America’s Blessings

PRI Staff

January 8, 2001

 Volume 3/ Number 1

Dear Colleague:

Americans are healthier, wealthier, and more numerous than ever before, the latest census shows, yet the population control movement, in the name of a false environmentalism, continues to demand that we cut back our numbers.

Steven W. Mosher

President

America’s Blessings

The first results of the Decennial Census of 2000 are now in, and they bode well for the American people and their continued prosperity. During a decade when the populations of other industrialized countries were stagnant or falling, U.S. numbers grew by 13 percent. This modest increase in numbers means that future generations of Americans will enjoy a better quality of life.

In absolute numbers the population has grown from 248 million in 1990 to 281 million in April 2000. Much of this increase is attributable to immigration, rather than natural increase, which would be preferable on many counts. Still, it is better to welcome strangers into our midst than to reject them, as Japan does. In the Land of the Rising Sun, an anemic birthrate and an inbred antipathy to new immigrants are combining to produce economic malaise and depopulation1.

Those who equate a larger population with a larger environmental “footprint,” as the current catch phrase goes, are oversimplifying. Our collective shoe size may be a multiple of our numbers but it is divided by our wealth. And while our numbers have increased over the past few decades, our means have increased at an even faster rate. A robust economy is a huge stimulus toward conservation and provides the wherewithal to prevent pollution.

While the news coverage of America’s modest population increase has been positive, the reaction of some groups has been predictably dyspeptic. Negative Population Growth, a group which would like to cut the U.S. population in half (yes, I said in half) called the new numbers “alarming and shocking.” What was truly alarming and shocking, however, was NPG’s proposed remedy: a national population policy.

For anyone familiar with China’s one-child policy, NPG’s proposal that we set “overall U.S. population goals” is chilling. For it was precisely this—the setting of overall population goals—that resulted in the tragedy of China’s one-child policy, as Communist Party bureaucrats sought to meet the goals handed down to them by the Chinese leadership.
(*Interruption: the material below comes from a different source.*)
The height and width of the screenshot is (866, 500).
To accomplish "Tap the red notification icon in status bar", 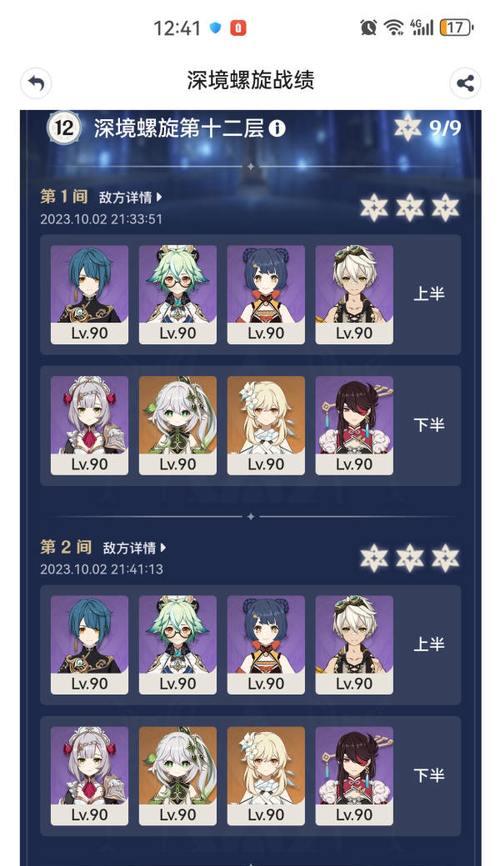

Soon the Chinese government was dictating to couples the number and spacing of their children, aborting and sterilizing all who didn’t conform to the plan.

The woman in charge of Chinese family planning, Vice Premier Chen Muhua, publicly stated in 1979 that “China is a socialist country. We should be able to control reproduction under a state plan the same way we control the production of steel and bicycles.”

But America has never had economic central planning, which robs both producers and consumers of their freedom. Reproductive central planning would be equally inimical to liberty.

Why weren’t the American people given some say, NPG asks petulantly, in “whether this kind of staggering growth is desirable?” They were. American parents are still free to decide for themselves the number and spacing of their children. Most still decide to have two, despite the anti-people propaganda that pervades the public square.

Our current modest levels of population increase should keep the U.S. economy humming along in the years to come. Immigration, a vital part of keeping America strong, should continue. Young couples should not be made to feel guilty about starting a family. Be fruitful and multiply. It’s good for all of us.